▸ **THE TASK**
Reproduce the following lines word for word.

═════ SOURCE MATERIAL

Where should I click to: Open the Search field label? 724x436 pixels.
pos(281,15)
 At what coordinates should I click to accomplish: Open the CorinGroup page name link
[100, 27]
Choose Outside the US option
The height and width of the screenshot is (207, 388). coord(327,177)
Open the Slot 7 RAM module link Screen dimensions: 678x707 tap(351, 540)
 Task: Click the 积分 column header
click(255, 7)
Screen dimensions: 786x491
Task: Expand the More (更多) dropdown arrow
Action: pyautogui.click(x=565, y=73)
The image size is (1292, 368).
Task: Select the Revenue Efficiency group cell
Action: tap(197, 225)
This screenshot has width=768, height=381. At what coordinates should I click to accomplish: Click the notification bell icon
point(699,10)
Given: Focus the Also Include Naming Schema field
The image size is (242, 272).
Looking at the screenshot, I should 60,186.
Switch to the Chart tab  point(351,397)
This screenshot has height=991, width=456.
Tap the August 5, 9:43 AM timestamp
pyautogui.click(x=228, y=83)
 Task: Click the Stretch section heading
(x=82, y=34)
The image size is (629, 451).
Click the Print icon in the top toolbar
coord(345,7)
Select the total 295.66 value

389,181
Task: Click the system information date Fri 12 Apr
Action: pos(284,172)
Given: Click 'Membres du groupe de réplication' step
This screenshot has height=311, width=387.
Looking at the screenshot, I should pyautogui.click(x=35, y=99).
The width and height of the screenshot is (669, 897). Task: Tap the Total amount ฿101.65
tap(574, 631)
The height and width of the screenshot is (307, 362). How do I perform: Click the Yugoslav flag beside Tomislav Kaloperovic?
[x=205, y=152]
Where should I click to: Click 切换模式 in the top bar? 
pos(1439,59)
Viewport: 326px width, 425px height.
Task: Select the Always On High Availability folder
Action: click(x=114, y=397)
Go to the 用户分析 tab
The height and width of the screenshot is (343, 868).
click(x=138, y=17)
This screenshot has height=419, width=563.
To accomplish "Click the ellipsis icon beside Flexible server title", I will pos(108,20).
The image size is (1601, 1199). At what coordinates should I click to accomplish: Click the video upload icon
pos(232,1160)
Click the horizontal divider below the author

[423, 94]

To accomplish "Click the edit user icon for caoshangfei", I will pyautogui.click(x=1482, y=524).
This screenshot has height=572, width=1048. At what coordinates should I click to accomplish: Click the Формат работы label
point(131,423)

══════════

▸ **RESULT BELOW**
Where should I click to: Open the Search field label? 724x436 pixels.
pos(281,15)
 At what coordinates should I click to accomplish: Open the CorinGroup page name link
[100, 27]
Choose Outside the US option
The height and width of the screenshot is (207, 388). coord(327,177)
Open the Slot 7 RAM module link Screen dimensions: 678x707 tap(351, 540)
 Task: Click the 积分 column header
click(255, 7)
Screen dimensions: 786x491
Task: Expand the More (更多) dropdown arrow
Action: pyautogui.click(x=565, y=73)
The image size is (1292, 368).
Task: Select the Revenue Efficiency group cell
Action: tap(197, 225)
This screenshot has width=768, height=381. At what coordinates should I click to accomplish: Click the notification bell icon
point(699,10)
Given: Focus the Also Include Naming Schema field
The image size is (242, 272).
Looking at the screenshot, I should 60,186.
Switch to the Chart tab  point(351,397)
This screenshot has height=991, width=456.
Tap the August 5, 9:43 AM timestamp
pyautogui.click(x=228, y=83)
 Task: Click the Stretch section heading
(x=82, y=34)
The image size is (629, 451).
Click the Print icon in the top toolbar
coord(345,7)
Select the total 295.66 value

389,181
Task: Click the system information date Fri 12 Apr
Action: pos(284,172)
Given: Click 'Membres du groupe de réplication' step
This screenshot has height=311, width=387.
Looking at the screenshot, I should pyautogui.click(x=35, y=99).
The width and height of the screenshot is (669, 897). Task: Tap the Total amount ฿101.65
tap(574, 631)
The height and width of the screenshot is (307, 362). How do I perform: Click the Yugoslav flag beside Tomislav Kaloperovic?
[x=205, y=152]
Where should I click to: Click 切换模式 in the top bar? 
pos(1439,59)
Viewport: 326px width, 425px height.
Task: Select the Always On High Availability folder
Action: click(x=114, y=397)
Go to the 用户分析 tab
The height and width of the screenshot is (343, 868).
click(x=138, y=17)
This screenshot has height=419, width=563.
To accomplish "Click the ellipsis icon beside Flexible server title", I will pos(108,20).
The image size is (1601, 1199). At what coordinates should I click to accomplish: Click the video upload icon
pos(232,1160)
Click the horizontal divider below the author

[423, 94]

To accomplish "Click the edit user icon for caoshangfei", I will pyautogui.click(x=1482, y=524).
This screenshot has height=572, width=1048. At what coordinates should I click to accomplish: Click the Формат работы label
point(131,423)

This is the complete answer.